--- Extrait à étudier ---
Preuve de son aura de star internationale, la mort de Brigitte Bardot ce dimanche 28 décembre a été relayée par de très nombreux médias européens, mais aussi américains.
Une pluie d’hommages qui a dépassé les frontières. Si en France, la mort de Brigitte Bardot a logiquement été relayée, les médias espagnols, anglais, italiens et même américains ont tenu à rendre hommage à celle qui était surnommée BB.
«Les Beatles à la française, une icône de la liberté»
En commençant par nos voisins outre-manche. Brigitte Bardot a incarné «les Beatles à la française, une icône de la liberté», a d’abord lancé The Guardian, quotidien de Londres, avant d’ajouter : «Dans les années 1950, avant la révolution sexuelle, avant la Nouvelle Vague, avant le féminisme, il y avait Bardot : elle était le sexe, elle était la jeunesse, et, par-dessus tout, Bardot était la modernité».
Nos confrères de la BBC ont rappelé que la célèbre actrice a été la «bombe blonde qui révolutionna le cinéma dans les années 1950», plus précisément «un cocktail français de charme félin et de sensualité continentale».
Ce côté multi-casquettes a également été souligné par nos confrères ibériques. «Elle était tout. Il existe d’innombrables manières de se souvenir de Brigitte Bardot. Elle fut l’image la plus exportable de la France, et ce pendant près de cinq décennies. Pour le meilleur et pour le pire. Ses initiales (BB) sont devenues une marque pour tout un pays et, à la fois, un prétexte pathétique aux plaisanteries les plus grotesques», s’est souvenu El Mundo.
À Milan, ville de la mode et de l’élégance, le quotidien Corriere della Sera a sobrement qualifié «BB» comme étant «la femme la plus désirée du monde pendant au moins deux décennies». Rien que ça. Nos voisins transalpins ont ajouté : «De toute évidence, le mythe BB ne pourra pas disparaître». De son côté, la Repubblica a tenu à saluer «une diva rebelle» ainsi qu’une «icône de beauté et de sensualité».

--- Description du problème ---
Recopiez l'extrait sur les hommages à Brigitte Bardot de « Preuve de son » à « était surnommée BB. », en remplaçant « médias » par « journaux ».

Données recueillies:
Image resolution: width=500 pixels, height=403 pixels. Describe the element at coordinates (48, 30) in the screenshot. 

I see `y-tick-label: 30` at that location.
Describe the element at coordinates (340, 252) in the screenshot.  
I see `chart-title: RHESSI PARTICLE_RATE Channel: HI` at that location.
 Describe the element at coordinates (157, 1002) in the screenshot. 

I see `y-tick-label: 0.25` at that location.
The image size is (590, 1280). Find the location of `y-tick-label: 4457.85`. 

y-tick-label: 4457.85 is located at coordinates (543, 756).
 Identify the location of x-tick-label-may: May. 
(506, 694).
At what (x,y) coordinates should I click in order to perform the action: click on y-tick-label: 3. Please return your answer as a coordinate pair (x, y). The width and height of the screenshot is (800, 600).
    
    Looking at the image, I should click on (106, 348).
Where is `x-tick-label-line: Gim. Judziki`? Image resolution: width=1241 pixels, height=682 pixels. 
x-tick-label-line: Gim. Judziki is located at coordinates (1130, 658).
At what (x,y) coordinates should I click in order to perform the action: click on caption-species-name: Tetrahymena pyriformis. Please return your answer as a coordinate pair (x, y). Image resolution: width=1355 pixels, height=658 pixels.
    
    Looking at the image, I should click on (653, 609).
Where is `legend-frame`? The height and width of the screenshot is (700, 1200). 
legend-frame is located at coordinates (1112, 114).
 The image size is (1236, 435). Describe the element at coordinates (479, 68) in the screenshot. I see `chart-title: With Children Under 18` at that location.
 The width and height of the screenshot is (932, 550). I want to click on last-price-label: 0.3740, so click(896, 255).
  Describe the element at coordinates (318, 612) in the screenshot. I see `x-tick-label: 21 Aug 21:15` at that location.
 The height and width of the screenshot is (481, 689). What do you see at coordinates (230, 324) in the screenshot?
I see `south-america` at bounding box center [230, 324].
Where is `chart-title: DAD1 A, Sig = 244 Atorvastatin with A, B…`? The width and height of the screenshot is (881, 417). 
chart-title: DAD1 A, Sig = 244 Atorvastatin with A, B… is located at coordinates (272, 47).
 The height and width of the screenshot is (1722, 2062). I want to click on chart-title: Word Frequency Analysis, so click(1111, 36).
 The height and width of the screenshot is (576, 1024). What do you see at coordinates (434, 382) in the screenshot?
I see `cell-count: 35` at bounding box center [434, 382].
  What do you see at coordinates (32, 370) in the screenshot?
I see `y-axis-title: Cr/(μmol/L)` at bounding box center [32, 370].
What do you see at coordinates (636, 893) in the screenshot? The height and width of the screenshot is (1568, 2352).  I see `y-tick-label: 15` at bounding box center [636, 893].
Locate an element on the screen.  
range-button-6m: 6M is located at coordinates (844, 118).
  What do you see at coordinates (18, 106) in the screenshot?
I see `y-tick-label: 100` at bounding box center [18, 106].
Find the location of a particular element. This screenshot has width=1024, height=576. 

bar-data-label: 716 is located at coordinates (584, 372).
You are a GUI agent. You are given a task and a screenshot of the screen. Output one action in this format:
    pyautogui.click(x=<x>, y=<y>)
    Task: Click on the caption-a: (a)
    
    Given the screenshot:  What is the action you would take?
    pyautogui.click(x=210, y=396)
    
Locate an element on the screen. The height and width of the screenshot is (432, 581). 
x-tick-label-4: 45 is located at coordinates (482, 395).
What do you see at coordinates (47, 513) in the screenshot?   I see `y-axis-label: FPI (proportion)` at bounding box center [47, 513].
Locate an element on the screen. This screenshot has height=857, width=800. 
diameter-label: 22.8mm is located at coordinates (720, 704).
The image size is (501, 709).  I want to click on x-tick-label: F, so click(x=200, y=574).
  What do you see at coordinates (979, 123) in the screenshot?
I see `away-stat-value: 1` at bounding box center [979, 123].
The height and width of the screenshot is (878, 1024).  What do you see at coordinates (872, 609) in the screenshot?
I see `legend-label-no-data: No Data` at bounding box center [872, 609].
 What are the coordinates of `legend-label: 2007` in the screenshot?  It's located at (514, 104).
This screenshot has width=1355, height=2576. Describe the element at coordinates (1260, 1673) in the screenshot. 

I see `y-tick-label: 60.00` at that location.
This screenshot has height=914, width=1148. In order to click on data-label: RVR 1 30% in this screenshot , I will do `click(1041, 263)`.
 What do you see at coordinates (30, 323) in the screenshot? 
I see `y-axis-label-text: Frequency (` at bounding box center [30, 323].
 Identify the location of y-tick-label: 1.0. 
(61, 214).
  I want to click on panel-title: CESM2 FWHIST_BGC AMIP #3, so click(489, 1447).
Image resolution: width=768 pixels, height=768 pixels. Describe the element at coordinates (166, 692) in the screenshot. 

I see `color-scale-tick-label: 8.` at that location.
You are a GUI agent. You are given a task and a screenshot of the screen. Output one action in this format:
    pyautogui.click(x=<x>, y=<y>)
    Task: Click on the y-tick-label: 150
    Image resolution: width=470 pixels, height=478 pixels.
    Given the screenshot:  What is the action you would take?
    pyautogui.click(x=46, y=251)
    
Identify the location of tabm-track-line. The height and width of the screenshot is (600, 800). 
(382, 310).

--- Résultat ci-dessous ---
Preuve de son aura de star internationale, la mort de Brigitte Bardot ce dimanche 28 décembre a été relayée par de très nombreux journaux européens, mais aussi américains.
Une pluie d’hommages qui a dépassé les frontières. Si en France, la mort de Brigitte Bardot a logiquement été relayée, les journaux espagnols, anglais, italiens et même américains ont tenu à rendre hommage à celle qui était surnommée BB.